This would be an easy thing to do considering that Kenya only scratches the surface of the trade agreements it has with both America and Europe. The only thing the companies involved would need to do is to ensure they meet the local content requirements. This might require importation of semi-finished raw materials that are not available locally.

Joint ventures

The other area where Kenya can take advantage of the South Korean Presidential visit is in agriculture. The promised Sh5 billion in loans or grants could be used to grow crops that have a ready market in South Korea. These crops can be easily identified by research teams drawn from both countries. Logic dictates that these crops be processed locally before they are exported so that the country can earn maximum benefits.

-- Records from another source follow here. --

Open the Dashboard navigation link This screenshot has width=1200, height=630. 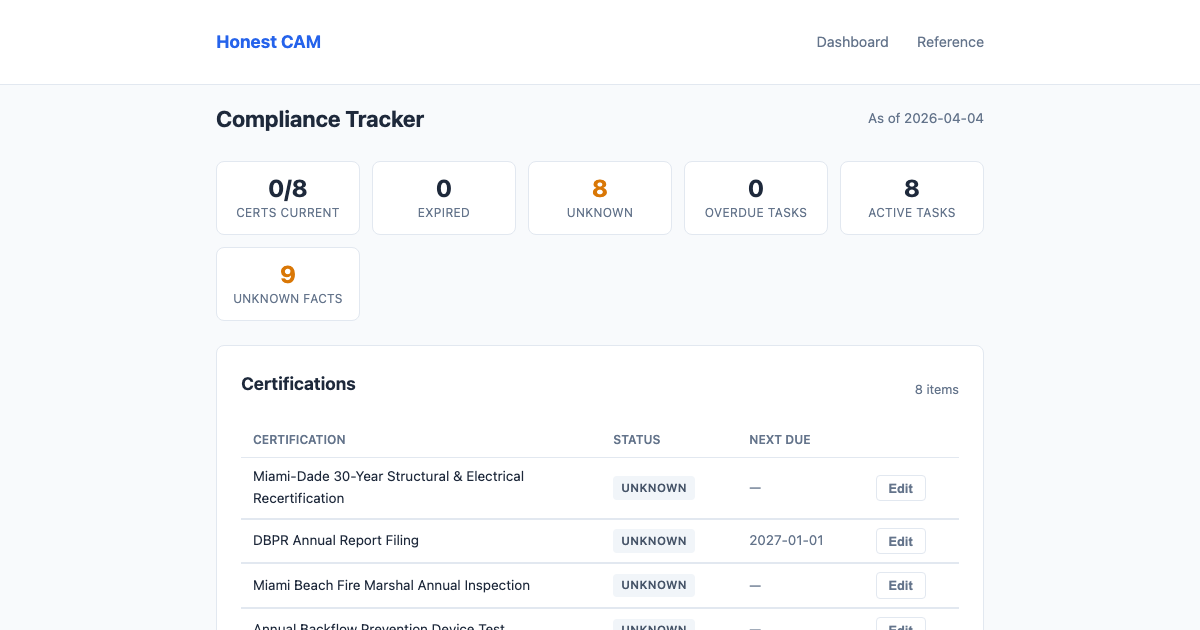click(852, 42)
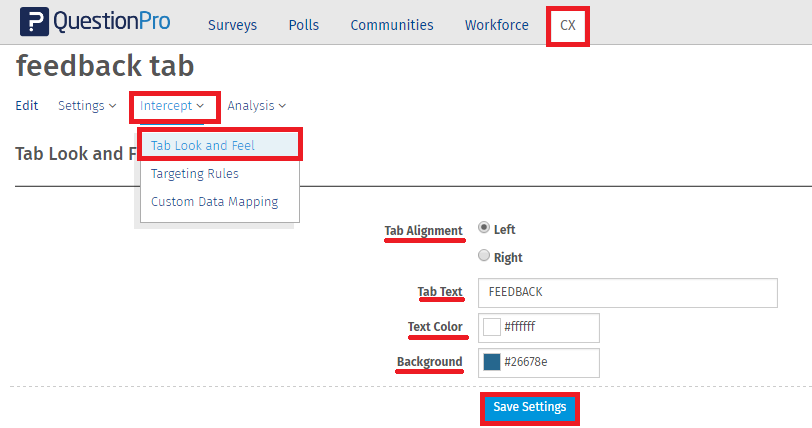Expand the Settings dropdown menu
Image resolution: width=812 pixels, height=428 pixels.
pyautogui.click(x=87, y=106)
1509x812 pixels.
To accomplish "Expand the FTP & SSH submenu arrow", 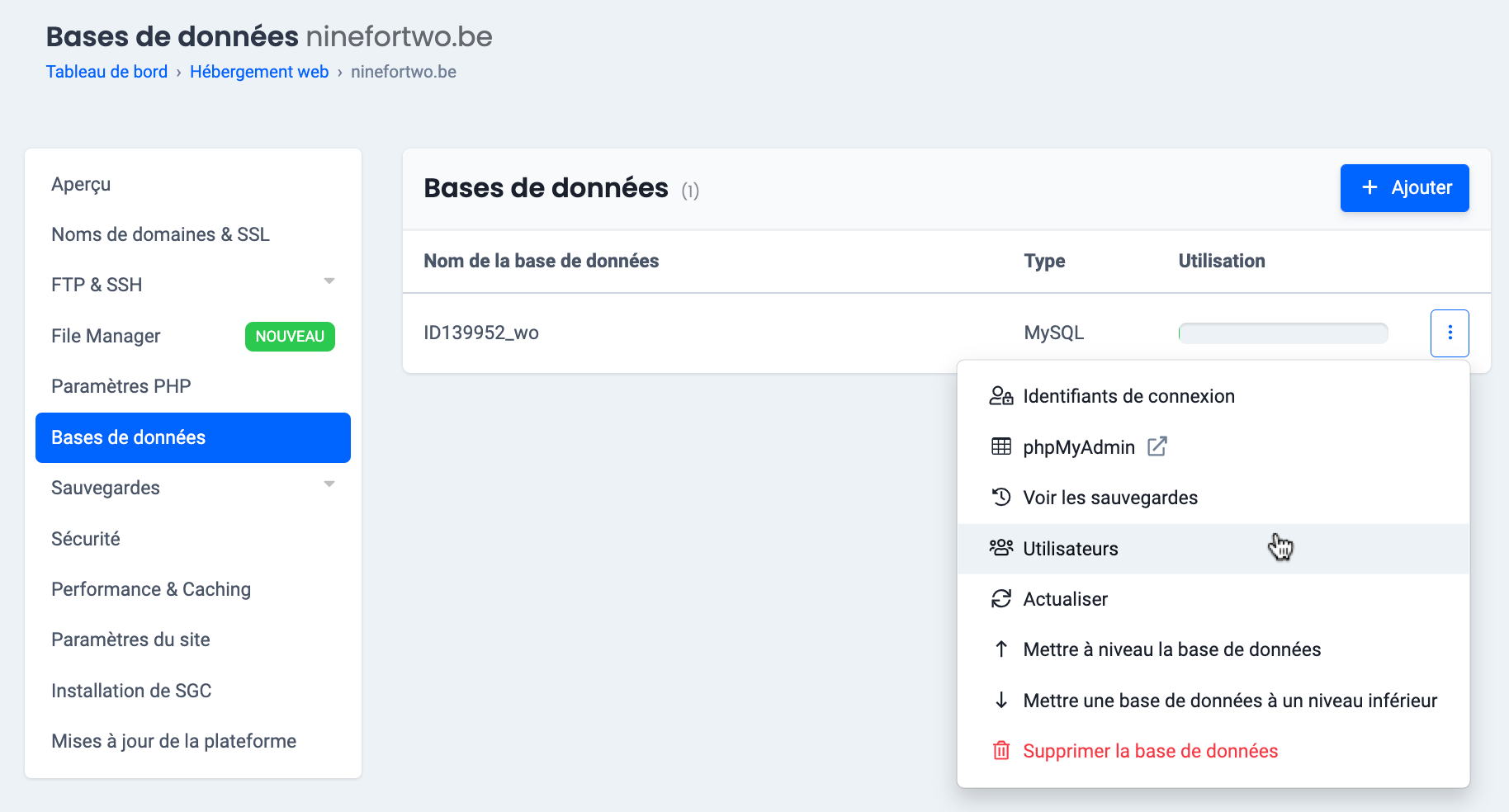I will coord(329,281).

South Korean companies may also be asked to invest in joint ventures with Kenyans to process other agricultural produce—including coffee and tea—not only for the Seoul market but other large Asian markets, including China, Malaysia and Indonesia.

Yet, another area in which Kenya can benefit hugely from South Korea is in education, especially in the teaching and learning of science and technology. Kenya’s introduction of digital learning in primary schools should make this partnership easier.

Perhaps what the country requires is to launch a crash training programme for teachers in secondary schools, training colleges and universities to run parallel with the expected introduction of a new education curriculum. This need not be a daunting task if the exercise begins with the local training of trainers.